Benzo Fury and NBOMe will be illegal to buy, make, supply or import for the next year while the Advisory Council on the Misuse of Drugs (ACMD) decides whether they should be permanently controlled.
The Home Office announced the move following reports more than 200 legal highs were being monitored by European drugs experts.
The Home Office's temporary class drug order means it is not illegal to possess either drug but police and customs have the power to seize and confiscate them.
The stimulant Benzo Furty was previously available to buy online. it was marketed as "research chemical pellets" not for human consumption.
It acts as a stimulant with similar effects to amphetamines such as speed and like ecstasy. The drug is also known to give the user a high dose of energy and experience colours and sounds more intensely.
NBOMe is a psychedelic that acts like a milder form of LSD.
Minister for crime prevention Jeremy Browne said: "Drugs ruin lives and cause misery to families and communities and the use of this power shows how the UK is leading the way in cracking down on new psychoactive substances.
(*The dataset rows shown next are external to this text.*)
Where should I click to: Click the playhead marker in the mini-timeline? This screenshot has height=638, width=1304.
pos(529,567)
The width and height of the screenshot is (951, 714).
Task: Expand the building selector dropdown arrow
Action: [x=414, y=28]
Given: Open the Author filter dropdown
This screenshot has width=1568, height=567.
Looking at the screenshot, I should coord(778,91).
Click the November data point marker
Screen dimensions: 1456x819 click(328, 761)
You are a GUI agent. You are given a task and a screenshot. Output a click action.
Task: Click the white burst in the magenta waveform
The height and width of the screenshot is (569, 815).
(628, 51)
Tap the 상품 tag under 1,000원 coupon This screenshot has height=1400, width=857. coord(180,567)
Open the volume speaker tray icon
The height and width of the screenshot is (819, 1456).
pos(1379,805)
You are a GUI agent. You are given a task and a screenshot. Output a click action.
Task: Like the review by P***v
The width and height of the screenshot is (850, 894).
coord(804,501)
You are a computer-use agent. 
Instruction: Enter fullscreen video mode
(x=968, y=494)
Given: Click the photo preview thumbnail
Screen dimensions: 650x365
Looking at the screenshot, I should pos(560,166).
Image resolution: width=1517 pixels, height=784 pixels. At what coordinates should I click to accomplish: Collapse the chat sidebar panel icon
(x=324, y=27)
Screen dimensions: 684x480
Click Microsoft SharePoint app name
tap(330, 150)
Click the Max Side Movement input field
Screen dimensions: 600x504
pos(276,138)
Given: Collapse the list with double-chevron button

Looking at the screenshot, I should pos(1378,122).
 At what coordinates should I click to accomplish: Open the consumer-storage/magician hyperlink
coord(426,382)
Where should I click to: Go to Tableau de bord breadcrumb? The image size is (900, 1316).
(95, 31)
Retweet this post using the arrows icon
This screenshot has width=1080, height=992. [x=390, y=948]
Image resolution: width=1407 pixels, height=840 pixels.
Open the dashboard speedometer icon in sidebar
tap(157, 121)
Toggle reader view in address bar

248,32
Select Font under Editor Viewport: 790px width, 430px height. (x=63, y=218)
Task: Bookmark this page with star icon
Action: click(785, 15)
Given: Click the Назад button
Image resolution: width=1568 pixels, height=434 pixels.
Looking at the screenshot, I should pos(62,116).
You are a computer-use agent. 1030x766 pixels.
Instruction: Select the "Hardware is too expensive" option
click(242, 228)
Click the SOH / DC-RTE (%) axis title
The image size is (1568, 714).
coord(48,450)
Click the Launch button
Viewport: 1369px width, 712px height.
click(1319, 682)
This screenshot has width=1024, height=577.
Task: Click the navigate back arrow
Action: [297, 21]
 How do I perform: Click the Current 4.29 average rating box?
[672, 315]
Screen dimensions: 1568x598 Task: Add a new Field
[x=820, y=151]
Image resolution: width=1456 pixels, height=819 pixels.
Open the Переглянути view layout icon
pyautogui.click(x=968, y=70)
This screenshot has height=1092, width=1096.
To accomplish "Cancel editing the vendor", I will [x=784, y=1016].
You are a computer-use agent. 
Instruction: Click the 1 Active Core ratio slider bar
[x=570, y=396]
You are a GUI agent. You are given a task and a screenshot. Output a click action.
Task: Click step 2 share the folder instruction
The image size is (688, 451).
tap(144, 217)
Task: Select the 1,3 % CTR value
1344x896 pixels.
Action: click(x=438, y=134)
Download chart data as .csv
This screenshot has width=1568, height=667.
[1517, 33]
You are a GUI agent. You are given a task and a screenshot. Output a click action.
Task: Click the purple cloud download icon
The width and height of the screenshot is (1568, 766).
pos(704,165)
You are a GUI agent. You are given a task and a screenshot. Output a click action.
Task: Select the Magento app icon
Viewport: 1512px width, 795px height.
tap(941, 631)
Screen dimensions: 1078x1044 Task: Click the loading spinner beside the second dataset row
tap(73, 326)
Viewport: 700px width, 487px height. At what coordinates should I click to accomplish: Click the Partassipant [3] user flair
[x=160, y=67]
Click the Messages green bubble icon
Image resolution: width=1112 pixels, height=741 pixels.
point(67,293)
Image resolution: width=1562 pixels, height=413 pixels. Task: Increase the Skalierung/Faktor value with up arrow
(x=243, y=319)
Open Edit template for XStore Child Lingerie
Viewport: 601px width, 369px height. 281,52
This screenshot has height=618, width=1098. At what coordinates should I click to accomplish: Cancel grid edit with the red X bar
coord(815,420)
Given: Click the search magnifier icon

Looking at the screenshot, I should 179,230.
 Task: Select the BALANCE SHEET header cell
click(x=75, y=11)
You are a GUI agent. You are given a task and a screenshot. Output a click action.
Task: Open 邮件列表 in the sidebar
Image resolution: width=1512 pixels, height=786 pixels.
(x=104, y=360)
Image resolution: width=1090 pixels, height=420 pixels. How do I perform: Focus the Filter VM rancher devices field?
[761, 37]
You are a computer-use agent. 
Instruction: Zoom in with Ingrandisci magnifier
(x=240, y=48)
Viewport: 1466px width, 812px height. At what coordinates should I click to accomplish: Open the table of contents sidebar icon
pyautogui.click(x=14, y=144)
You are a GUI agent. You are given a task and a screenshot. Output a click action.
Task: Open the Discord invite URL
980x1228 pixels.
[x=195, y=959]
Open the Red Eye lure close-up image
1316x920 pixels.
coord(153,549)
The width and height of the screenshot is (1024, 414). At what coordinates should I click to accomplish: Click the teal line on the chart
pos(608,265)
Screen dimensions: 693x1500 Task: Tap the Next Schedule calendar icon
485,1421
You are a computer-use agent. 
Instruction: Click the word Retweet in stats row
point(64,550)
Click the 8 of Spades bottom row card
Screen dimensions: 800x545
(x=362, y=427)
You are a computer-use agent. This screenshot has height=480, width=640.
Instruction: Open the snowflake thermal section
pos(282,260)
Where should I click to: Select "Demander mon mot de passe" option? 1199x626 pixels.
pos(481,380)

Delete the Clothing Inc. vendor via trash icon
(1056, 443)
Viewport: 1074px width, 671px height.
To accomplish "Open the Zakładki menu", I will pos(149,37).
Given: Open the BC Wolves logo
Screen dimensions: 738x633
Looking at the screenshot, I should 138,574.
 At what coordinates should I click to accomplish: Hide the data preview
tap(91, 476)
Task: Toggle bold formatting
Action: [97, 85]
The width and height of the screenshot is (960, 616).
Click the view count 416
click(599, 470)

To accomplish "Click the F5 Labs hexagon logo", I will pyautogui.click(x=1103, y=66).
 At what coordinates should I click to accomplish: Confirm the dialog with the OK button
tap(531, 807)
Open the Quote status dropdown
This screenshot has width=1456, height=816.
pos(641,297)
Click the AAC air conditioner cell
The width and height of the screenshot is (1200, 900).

"This temporary class drug order will protect the public and give our independent experts time to prepare advice, while enabling law enforcement partners to target traffickers.
"Making drugs illegal is only part of the solution, however. Users of these substances need to understand that although they are described as legal highs, they are by no means safe."
The drugs charity Angelus accused the government of not doing enough.
The founder of Angelus, Maryon Stewart, said: "These are dangerous substances: Benzo Fury is a strong stimulant and NBOMe is a powerful psychedelic. The government is right to be concerned about them but the answer cannot be just another series of bans. That doesn't change how young people think or act and to present it as such is just papering over the cracks.
"Drugs education is still optional in this country when young people need to learn about the massive risks they are taking with legal highs. We also want the government to take firm action against these reckless retailers, like they have in Ireland and Portugal."